Through my tears I kept talking trying to make him see.

"I did it for you Tom, and for all of those who love you, and look up to you. And those who cannot wait to see what you will do next. I did it for me, so I would always know that you were still in this world doing what you love, and letting me see you do what you love."

At this point I was crying into his chest. He didn't say a word, he just kept rocking me back and forth. He stroked my hair, and let me hold him as long as possible. When I quieted I could here is heart beat.

"You see, this is why I saved you. So your heart, your very soul, could keep on beating."

As I pulled back to look at him, he smiled so warmly, I swear I thought I was going to start crying all over again. God how could I be so unglued?

"No more tears. For now anyway. I would like to see you smile now. I understand why you did what you did, and I thank you from the bottom of my heart. I really don't know how to repay you. But I can promise you that I will spend the rest of my life making it up to you. I owe you my life." He said slowly.

I gave him my best smile as I looked at his face. He seemed calm, almost at peace. Like I had given him something that I couldn't name.

"Now, Grace will be back any minute to help you with some comforts, and she is going to go over some things with you."

He suddenly got up and reached for his coat which was draped over a chair. I started to panic as I saw that he was leaving. The minute he saw the terrified look on my face he came back towards me.

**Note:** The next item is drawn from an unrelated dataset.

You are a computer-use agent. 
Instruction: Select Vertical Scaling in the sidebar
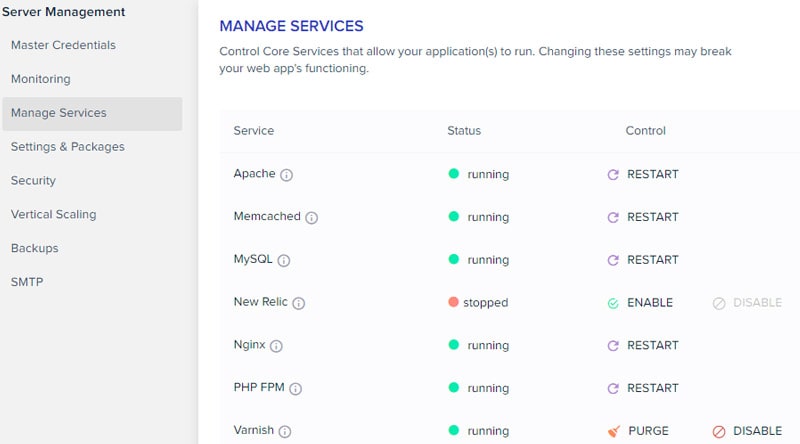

"Don't worry, I won't be long."

"Where are you going?" I asked quickly.

"To fetch your mother from the airport."

I stared at him dumbfounded. What did he just say? Then I realized I wasn't home. For the minutes that I had been with him I was lost in my own little world. I finally fully woke up and remembered I was in London.

"You are?"

"Of course. The minute I got to the hospital, and was given your things, I found your mother's number in your cell phone and called her. I made all the proper arrangements, and she is due at the airport in about an hour."

I swear my heart grew bigger. Remember that line from How the Grinch Stole Christmas by Dr. Seuss?

"His heart grew three sizes that day."

Tom was continuing to do that to me. How much love and compassion had this man had to give? I didn't know.

But I was pretty sure I was going to find out.